Aslında yazacak çok şeyler var; Emniyet teşkilatının içerisinde birilerinin işi gücü bırakıp, personelinin icraatlarını sosyal paylaşım sitesine servis etmesi, kökeni “istihbarat” olan bir müdür zamanında gerçekleşmesi beni çok yoruyor. Sinop'u “Dingonun ahırı” zanneden zihniyetler, kafalarına göre bir alavere içinde. “Haber alma” özgürdür ancak “haber verme” işi biraz karışık. Raftan elma seçer gibi kişi seçerek emniyet içerisinden bilgi, görüntü sızdırmak çok düşündürücü. Onca Ajans kuruluşlarını yok sayarak, bir İnstagram hesabına görüntü sızdırmanın karşılığı nedir? Bunun cevabını size bırakıyorum. Bu yanlıştan geri dönüleceğini tahmin ediyor ve sizlerle farklı bir konuyla yola devam etmek istiyorum.
İnsanoğlunun varoluşundan günümüze kadar uzanan ancak, ''zamane'' kavramına yenik düşmüş bir gerçek var. Aslında bir anahtar, köprüden önceki son çıkış. Bir kurtuluş yani…
Size lazım olanı ön gören, lazım olduğunu sandıklarınızı kabullenmeyen bir zihniyet.
Hayatımızı adeta abluka altına almış, bizi bizden eden fazlalıklardan kurtulma yolu.
Az ile yaşamak değil, fazlasından kurtulmak.
Olanla mutlu olmak yerine,
Olmasını istediklerinizle kaçırdığınız huzur treni...
Bence mutluluğun ve huzurun altın anahtarı…
İlk bakışta fakir edebiyatı olarak algılanmasına rağmen, durum hiç bu kadar basit değil.
Size ait olan hayatınızı, sizi esir kılan objelere esir etmemenizi öngörüyor sadece.
Bir düşünsenize;
Mesela yatak odanızı!
Adlandırılmasından çok daha fazla görev yüklenmiş odalarımız.
Sünger yatağınızın altında bulunan o şaşalı mobilya ne işe yarıyor?
Elbiselerinizi muhafaza ettiğiniz o gardıroplar için harcanan paralar?
Sırf gösteriş olsun diye aldığınız onca eşyalar...

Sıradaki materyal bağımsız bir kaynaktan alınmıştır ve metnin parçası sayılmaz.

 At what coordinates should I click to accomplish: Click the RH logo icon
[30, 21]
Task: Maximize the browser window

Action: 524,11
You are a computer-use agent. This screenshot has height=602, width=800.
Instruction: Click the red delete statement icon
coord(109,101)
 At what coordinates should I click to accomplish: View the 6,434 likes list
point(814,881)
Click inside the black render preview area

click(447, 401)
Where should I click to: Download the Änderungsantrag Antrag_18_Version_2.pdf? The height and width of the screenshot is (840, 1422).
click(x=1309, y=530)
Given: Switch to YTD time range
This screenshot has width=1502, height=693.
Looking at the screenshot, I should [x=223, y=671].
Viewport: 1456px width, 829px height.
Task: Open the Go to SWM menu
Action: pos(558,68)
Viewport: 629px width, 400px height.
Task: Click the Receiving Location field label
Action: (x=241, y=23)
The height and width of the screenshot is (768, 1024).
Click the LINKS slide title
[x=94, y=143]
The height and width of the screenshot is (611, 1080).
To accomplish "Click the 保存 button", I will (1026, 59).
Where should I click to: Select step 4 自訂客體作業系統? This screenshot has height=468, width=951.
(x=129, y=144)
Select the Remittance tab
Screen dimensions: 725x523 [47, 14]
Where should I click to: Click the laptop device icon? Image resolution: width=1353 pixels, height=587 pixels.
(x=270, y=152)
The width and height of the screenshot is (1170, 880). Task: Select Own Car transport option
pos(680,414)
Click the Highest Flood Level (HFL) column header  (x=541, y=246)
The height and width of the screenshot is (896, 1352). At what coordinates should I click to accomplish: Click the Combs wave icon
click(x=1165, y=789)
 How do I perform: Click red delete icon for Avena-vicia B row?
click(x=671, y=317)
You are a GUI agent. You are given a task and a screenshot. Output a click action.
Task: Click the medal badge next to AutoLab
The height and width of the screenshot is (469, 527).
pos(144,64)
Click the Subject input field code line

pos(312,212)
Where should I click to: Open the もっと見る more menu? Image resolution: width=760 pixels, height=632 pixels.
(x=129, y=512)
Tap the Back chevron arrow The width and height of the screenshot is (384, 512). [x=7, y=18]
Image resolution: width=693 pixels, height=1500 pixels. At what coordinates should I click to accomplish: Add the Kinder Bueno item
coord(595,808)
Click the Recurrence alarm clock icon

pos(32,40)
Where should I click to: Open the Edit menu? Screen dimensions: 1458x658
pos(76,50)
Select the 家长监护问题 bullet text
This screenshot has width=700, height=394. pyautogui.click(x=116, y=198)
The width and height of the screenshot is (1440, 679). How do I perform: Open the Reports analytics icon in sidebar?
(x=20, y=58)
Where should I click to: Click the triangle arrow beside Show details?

Mutluluğunuza yelken açılan evliliğin bedeli ne kadar?
“Evleneceğim, ama para yok.” demek, ne demektir?
Gösteriş için alacağınız ve belki de bir daha varlığından bile haberdar olmayacağınız yatak odaları, oturma ve misafir odaları için mi?
Yoksa kimsenin görmeyeceği şatafatlı düğün için mi?
Sahi insan neden düğün yapar?
Kendisi için mi? Yoksa başkaları için mi?
Kendisi için evlenmek isteyen, sırf “desinler'' diye neden onca yükün altına girer?
Gönüllere seyran olan samanlık, yıkıldı mı yoksa?
Başkası için değil, kendisi için yaşamayı isteyenler lütfen bırakın bu mantaliteyi.
Kimse görmeyecek ve hatırlamayacak yaptıklarınızı.
Bir gece için milyarları harca, o giden milyarlar için bir ömrü...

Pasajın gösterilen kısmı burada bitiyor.